Required work: Can you write all the lines below out again, requests included, with 38 added to every number in the coordinate answers? Leave the pictures out of your reply.

Dataset rows:
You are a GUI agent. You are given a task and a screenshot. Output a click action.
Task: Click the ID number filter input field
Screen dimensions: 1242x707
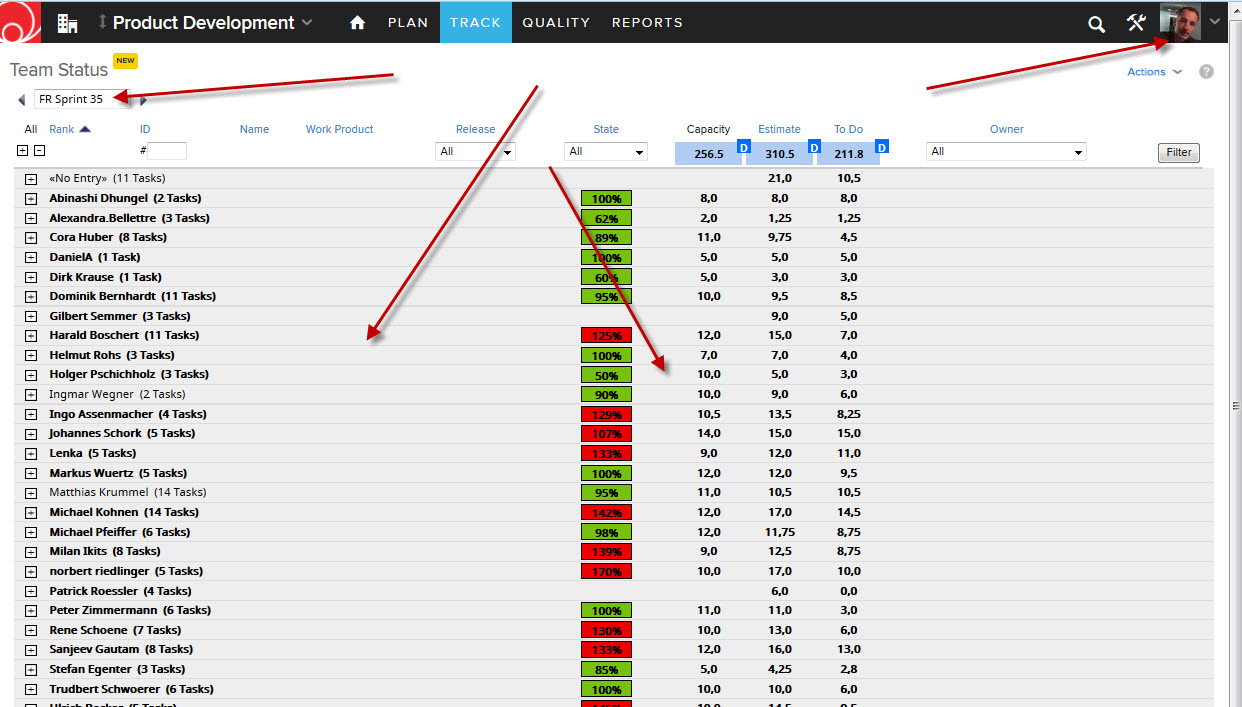pos(166,150)
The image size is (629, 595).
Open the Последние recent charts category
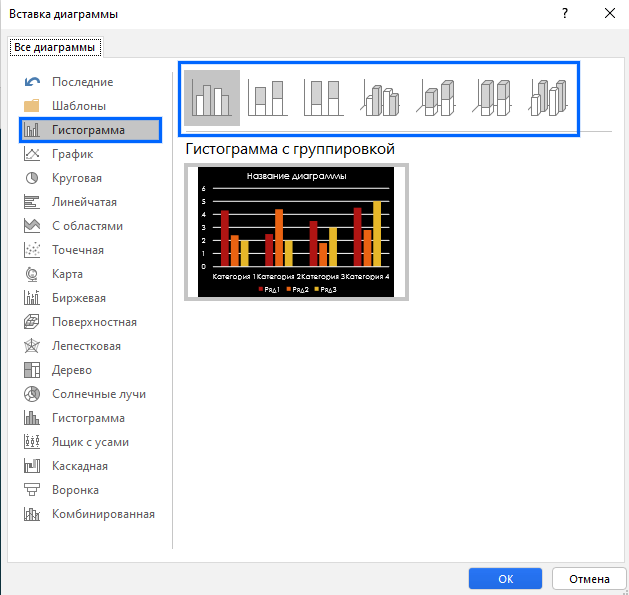coord(82,82)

Solution below:
You are a GUI agent. You are given a task and a screenshot. Output a click action.
Task: Click the ID number filter input field
Screen dimensions: 1242x707
pos(204,188)
The image size is (629, 595).
Open the Последние recent charts category
coord(120,120)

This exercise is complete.